Both agencies note that there is some so-called "genotoxic" evidence that exposure to glyphosate can alter or damage DNA in animal or human cells, but this evidence is then viewed in different contexts.
For IARC, a World Health Organization (WHO) agency whose lists of probable and possible cancer risks include high-temperature frying, shift working and mobile phone use, the glyphosate review was about the assessment of a potential hazard.
In other words, IARC is tasked with highlighting anything that might in certain conditions, however rare, be able to cause cancer in people.
EFSA, on the other hand, is concerned with real life risks and whether, in the case of glyphosate, there is evidence to show that when used in normal conditions, the pesticide poses an unacceptable risk to human health or the environment.

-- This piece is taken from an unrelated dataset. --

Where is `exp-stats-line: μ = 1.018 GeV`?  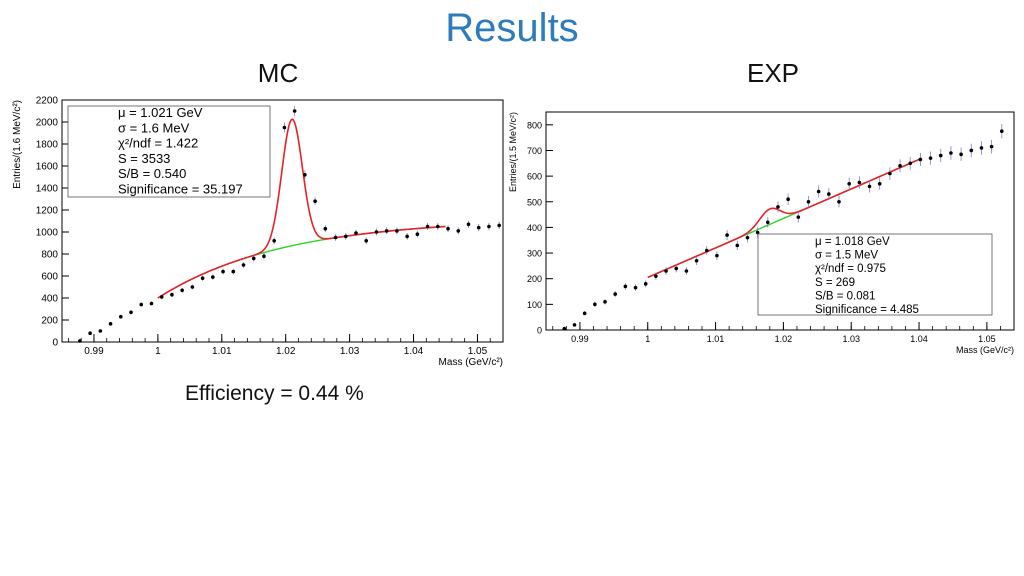 exp-stats-line: μ = 1.018 GeV is located at coordinates (852, 242).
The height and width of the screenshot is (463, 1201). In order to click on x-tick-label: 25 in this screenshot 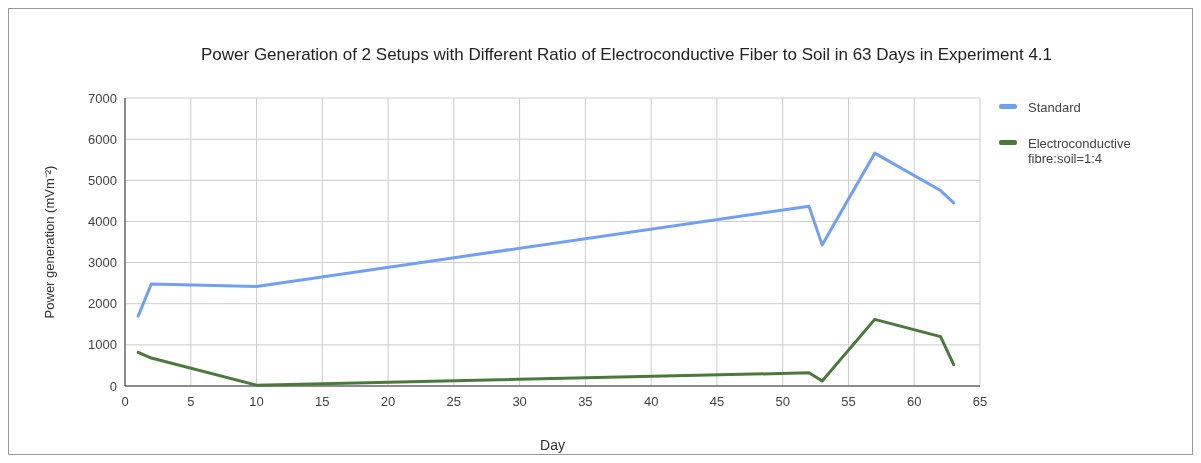, I will do `click(454, 402)`.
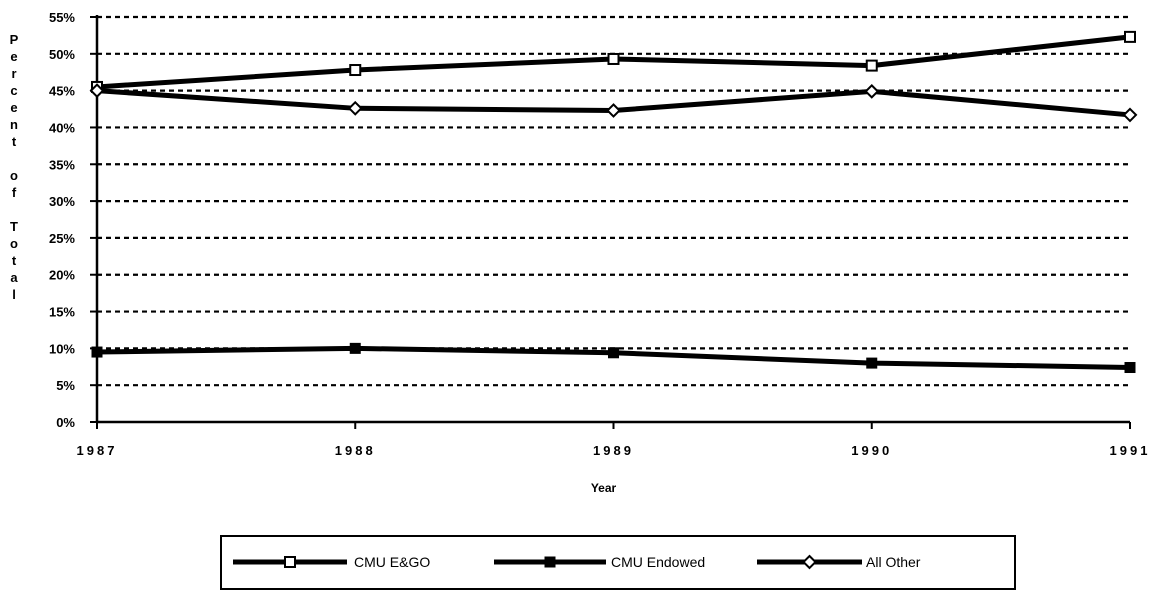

EFSA's role is to guide policymaking in the European Union, and it describes itself as an independent agency funded by the EU budget that operates separately from the European Commission, European Parliament and EU member states.
IARC's activities are mainly funded by the regular budget contributions paid by its 25 member states, which include the United States, Australia and many European countries.

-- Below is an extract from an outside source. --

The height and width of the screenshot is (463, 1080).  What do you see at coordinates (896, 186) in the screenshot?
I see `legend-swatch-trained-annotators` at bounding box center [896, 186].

"Which conclusion or opinion is 'correct' depends on your point of view on the methods used by the two agencies," said Jenkinson. "For me, the EFSA methodology is the one that is more scientific, pragmatic and balanced."
The campaign group Greenpeace described the EFSA's review on Friday as a "whitewash", and the environmental action group the Natural Resources Defence Council (NRDC) accused EFSA of conducting a process "that relies on an industry-supplied scientific review".
"The WHO IARC's review is a much more robust, scientifically-defensible and public process involving an international committee of non-industry experts," said NRDC spokeswoman Jennifer Saas.
Yet critics of IARC, which last month classified the consumption of red meat as probably carcinogenic to humans, say its hazard identification approach is becoming meaningless for consumers, who struggle to apply its advice to real life.
"The big problem with IARC ... is that what they're doing is looking around for any evidence that might enable them to say that under particular circumstances this thing could be a carcinogen," said Colin Berry, emeritus professor of pathology at Queen Mary University of London.
Berry, who declares an interest as having acted as a consultant for Monsanto, says that since glyphosate is strictly controlled in agricultural uses and available in only very weak solutions for regular consumers, its risk is low.
"But these reports worry people," he said. "And I think the process has lost its usefulness if all it's doing is generating worry."